● **Task goal**: Please reproduce word for word the lines in the items below, from the line containing "This screenshot has height=1234, width=2576." through the line containing "at that location.", both included. Leave the pictures out of your copy.

● **Dataset excerpts**:
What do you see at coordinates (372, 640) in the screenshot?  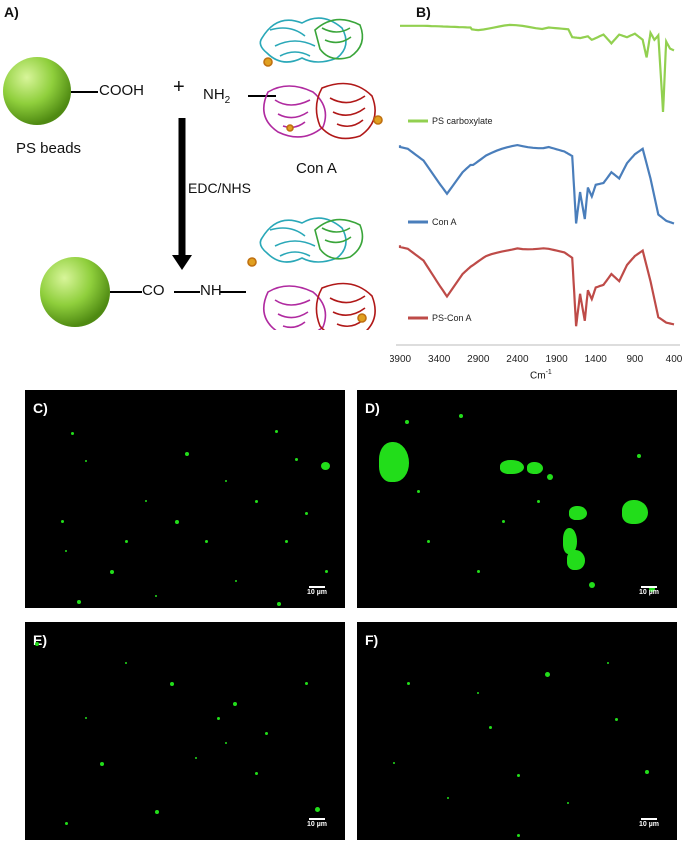 I see `micrograph-f-label: F)` at bounding box center [372, 640].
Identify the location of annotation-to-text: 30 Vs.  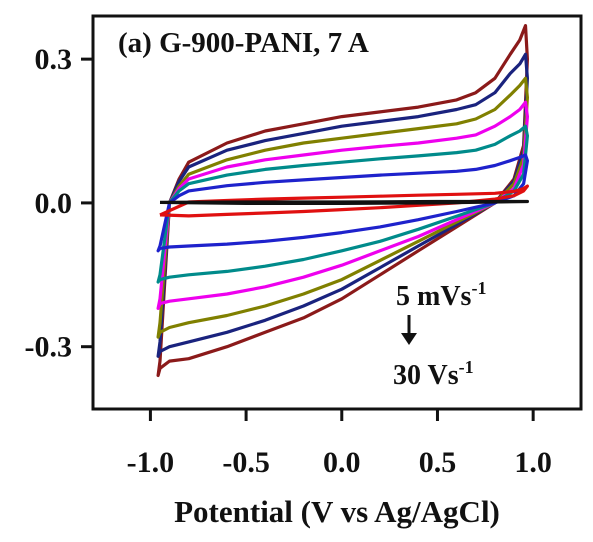
(426, 376).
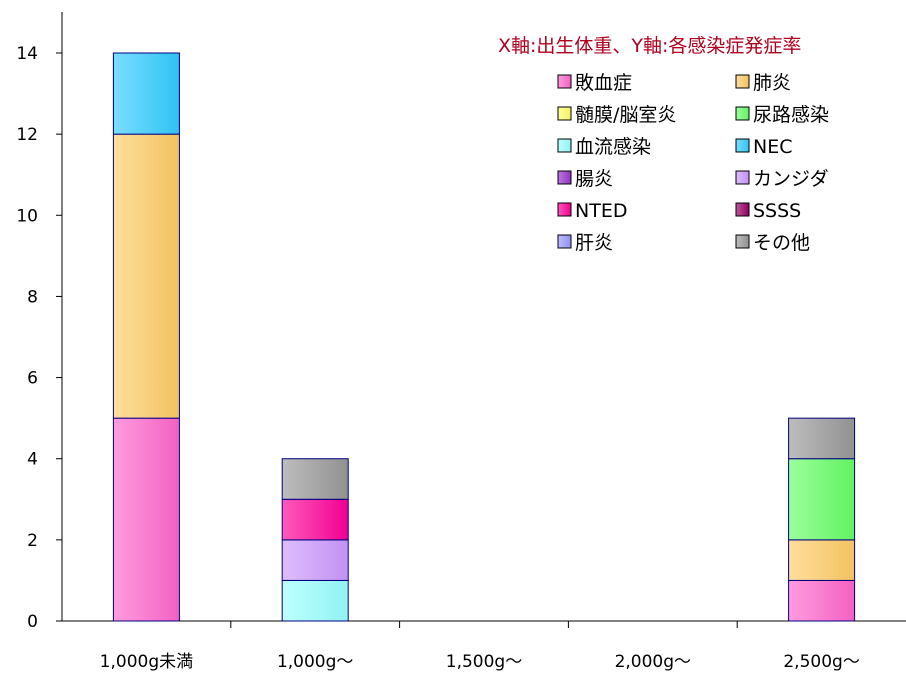 This screenshot has width=906, height=675. What do you see at coordinates (777, 211) in the screenshot?
I see `legend-label: SSSS` at bounding box center [777, 211].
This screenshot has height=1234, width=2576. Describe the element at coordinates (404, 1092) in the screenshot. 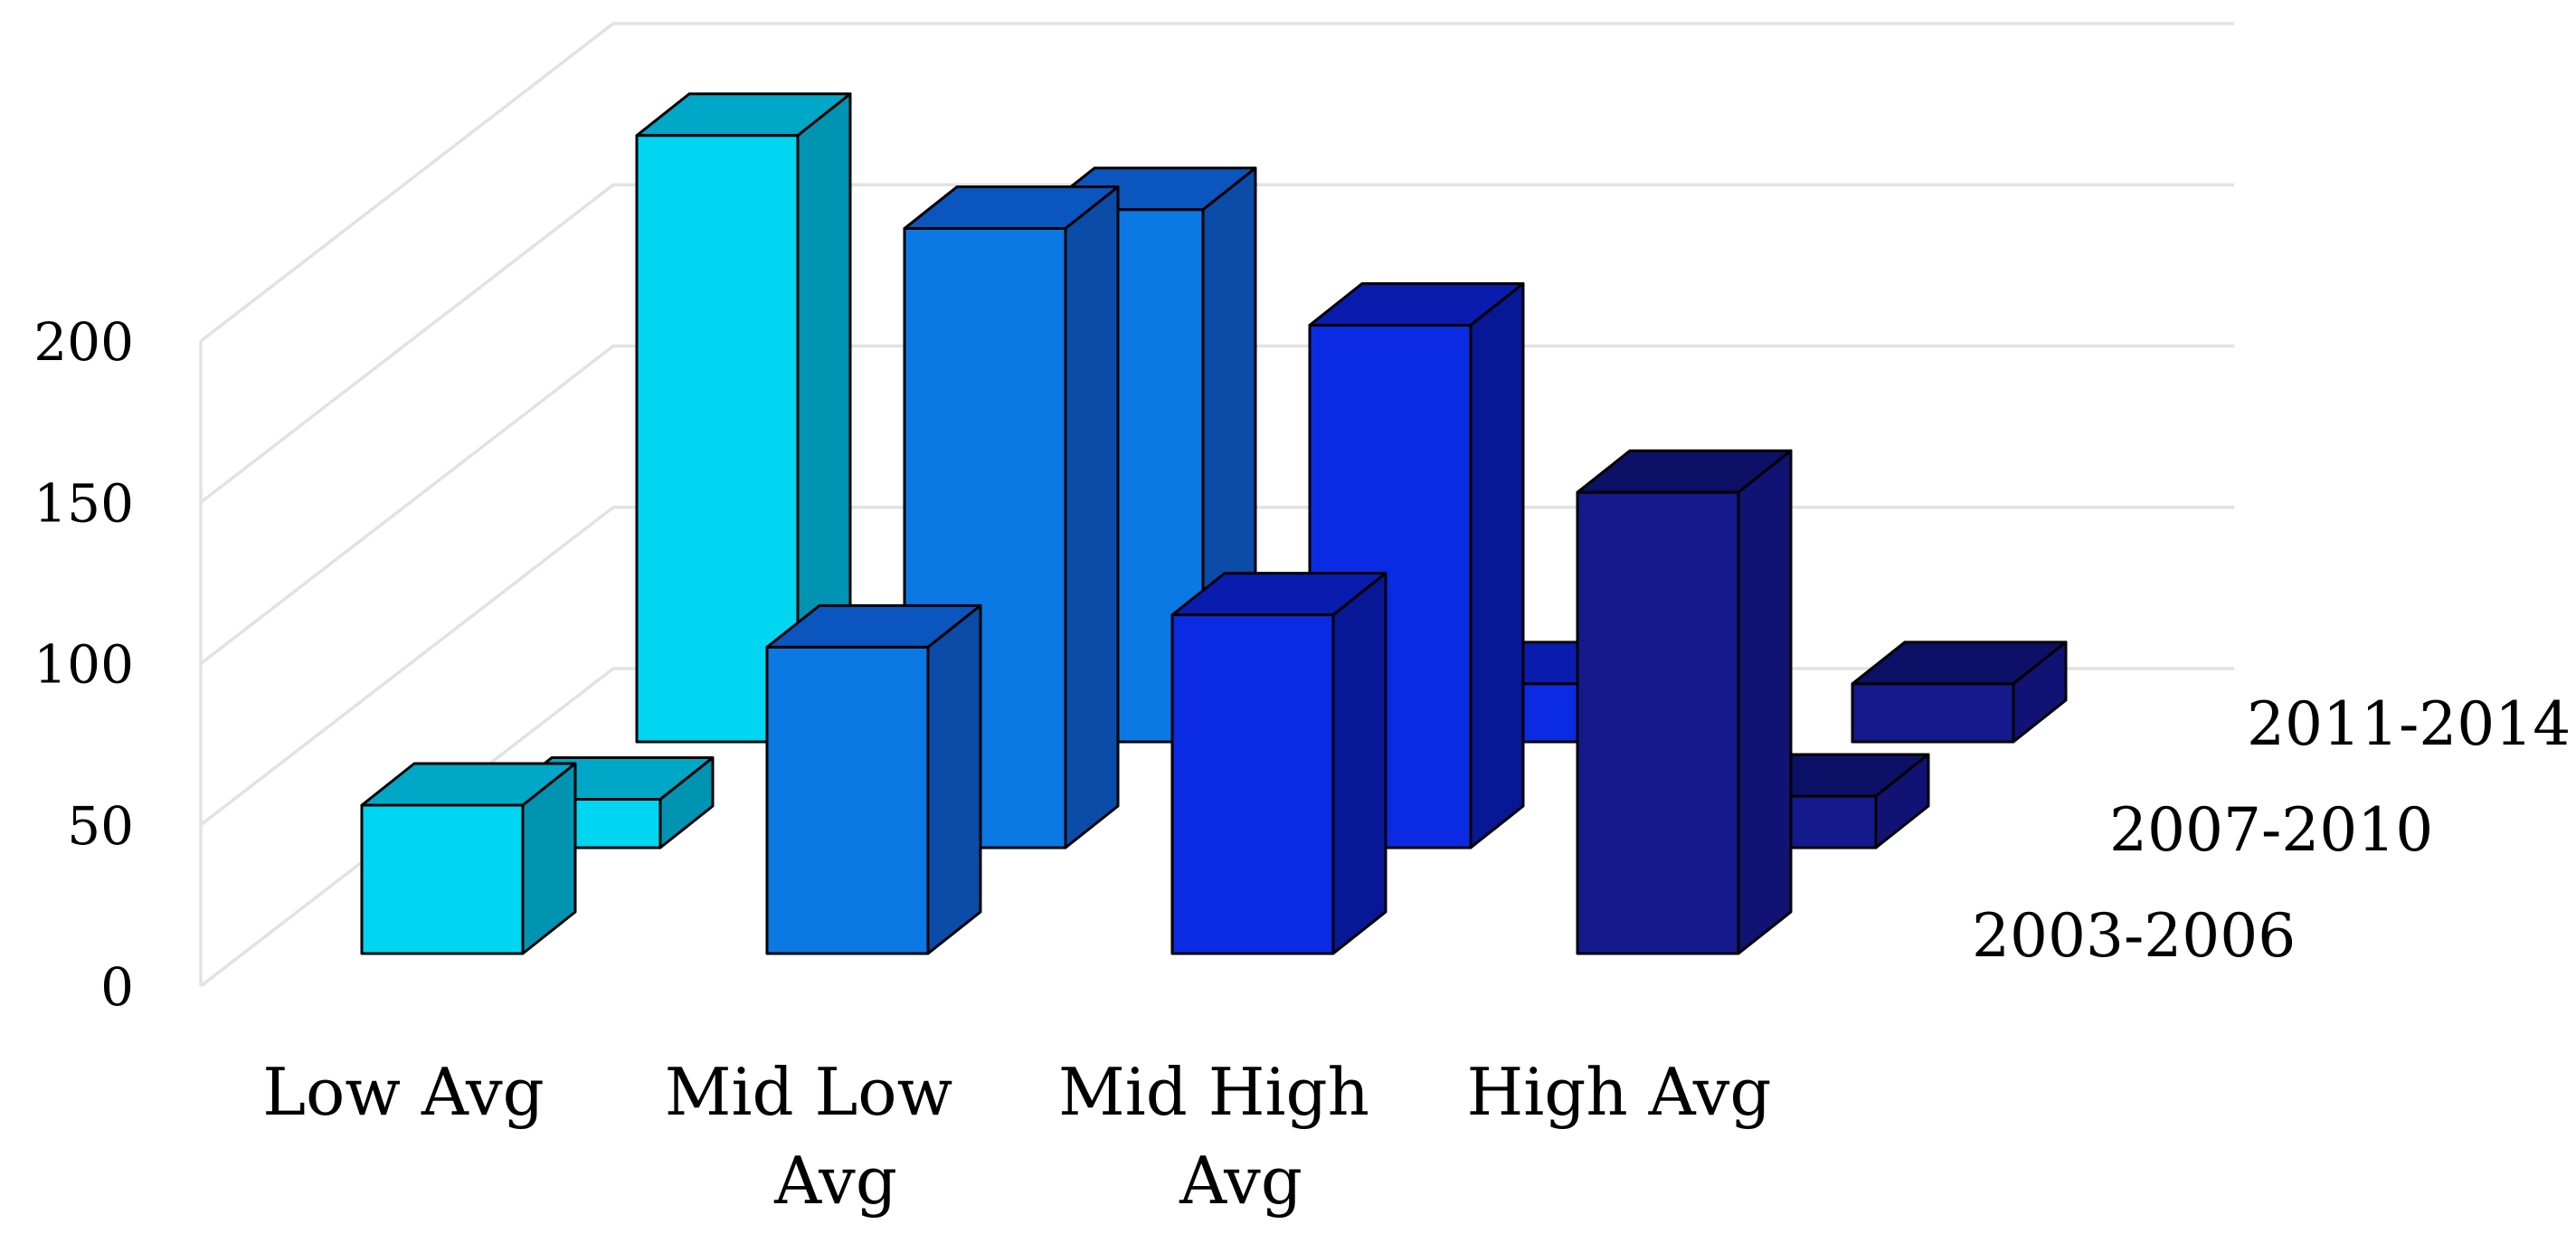

I see `x-axis-label-low-avg: Low Avg` at that location.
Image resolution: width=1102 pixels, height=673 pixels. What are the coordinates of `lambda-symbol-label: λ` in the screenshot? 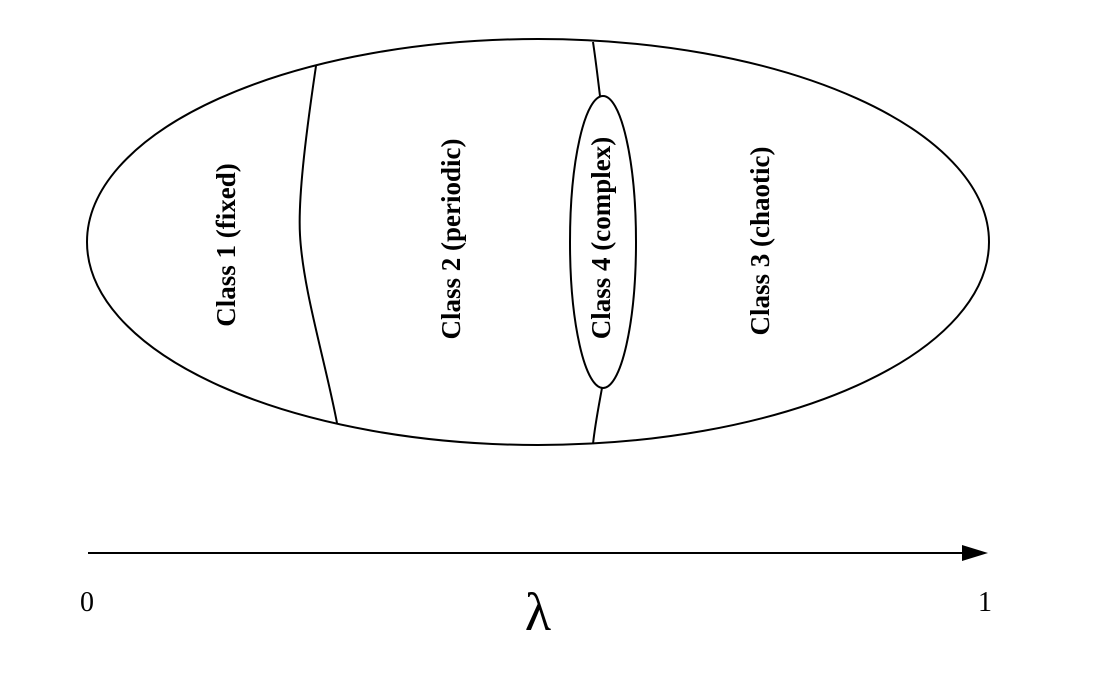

● **Response box**:
This screenshot has height=1234, width=2576. Describe the element at coordinates (404, 1092) in the screenshot. 

I see `x-axis-label-low-avg: Low Avg` at that location.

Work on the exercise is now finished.